“那天山那边呢!”
奎利特急得眼睛都比平时更红了,
“天山的蛇人不是已经清理干净了吗!把在那边驻防的人拉过来!”
“天山的防线和印地人对上了!”
调度官快解释,
“那些骑着大象的该死的人类玩意儿最近在边境地区不断游荡,集结了大量的兵力,他们背后有失落的旧日诸神余孽,我们只要敢撤走一个爪团,他们的大象就会直接踩进天离裂土的腹地!”
“没有任何地方能抽出精锐来支援你们!你们必须自己想办法守住!”
随后远叫器的通讯被切断了,奎利特呆呆地站在那里。
他看着沙盘上那些代表着敌人的黑色小旗,正在一步步逼近他们后方的铁路枢纽。
没有精锐,没有能够正面对抗领主级怪物的力量。
“命令后方。”
奎利特咬着牙,下达了一个最残酷的指令。
“每天按时把更多的那些新孵化出来的白甲兵和奴隶鼠送上来。”
“用数量去堆,哪怕用一千个白甲氏族鼠的命去换他们前进一步的时间,也要给我堆死在这条线上,他喜欢在兵海里洗澡,就用兵海把他淹死!”

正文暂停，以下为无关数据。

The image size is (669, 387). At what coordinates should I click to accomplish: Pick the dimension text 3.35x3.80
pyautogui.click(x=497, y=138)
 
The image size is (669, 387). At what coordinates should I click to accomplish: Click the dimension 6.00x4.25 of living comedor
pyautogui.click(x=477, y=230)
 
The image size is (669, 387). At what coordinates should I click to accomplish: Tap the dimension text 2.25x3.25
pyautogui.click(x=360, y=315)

接下来的整整一个月,黑暗之地的西部前线变成了比过去还要名副其实的绞肉机。
每天都有数十列装甲列车把满载的新兵运到前线,然后又把空荡荡的车厢拉回去。
那些白甲兵端着枪,排着整齐的队列走上阵地,然后被那些混沌领主和火炮成片成片地撕碎,鲜血和机油把那片土地浸泡成了红黑色。
整整三十天的拼死抵抗,加上食人魔拼尽全力的封堵。
战线终于没有再继续崩溃,但也仅仅是僵持住了。
那失去的一千八百平方公里的土地,依然牢牢地控制在敌人的手里。
鼠人的推进战术在这里遭到了前所未有的惨败。
伏鸿城的夜晚。
市政厅的最高指挥大厅。
塞拉坐在长桌的位,看着手里那份统计了上百万伤亡数字的报告,脸色阴沉得快要滴出水来。
“这种消耗战,即使我们的繁育坑能跟上,后勤和弹药的消耗也迟早会拖垮整个城市的经济。”
塞拉把报告扔在桌子上,
“必须找到一种能够斩对方领主的战力。”
就在这时,一名传令官脚步匆忙地从外面跑了进来。
“塞拉大人!”
传令官的语气有些奇怪,似乎看到了什么无法理解的事情。
“莱弥亚方向的飞艇过来了,他们打了通讯过来,说是有援军到了。”
塞拉皱了皱眉头,
“涅芙瑞塔把她的禁卫军或者乌沙比特派过来了?她这么好心?”
“不像。”
传令官摇了摇头。
“不是太阳之女涅芙瑞塔的人,也不是阿图姆国王的军队。”
“来的人……很少,但……”
传令官咽了口唾沫,
“但那个人指名要见伏鸿城的最高指挥官。”
塞拉站了起来。
她立刻走出大厅,带着几个护卫来到了市政厅后方山上的航空港。
一架莱巴拉斯制造的,带着蝰蛇图案的飞艇正停靠在哪里。
当塞拉看清从飞艇中走出来的那个人时,她那双一向没有任何波澜的红色瞳孔,瞬间睁大到了极限,脸上露出了极度震惊的表情。
那是一个消失了三十多年的男人。
他不再是那个塞拉过去还是侍女时的记忆中穿着冠军勇士的甲胄,略显高瘦的吸血鬼。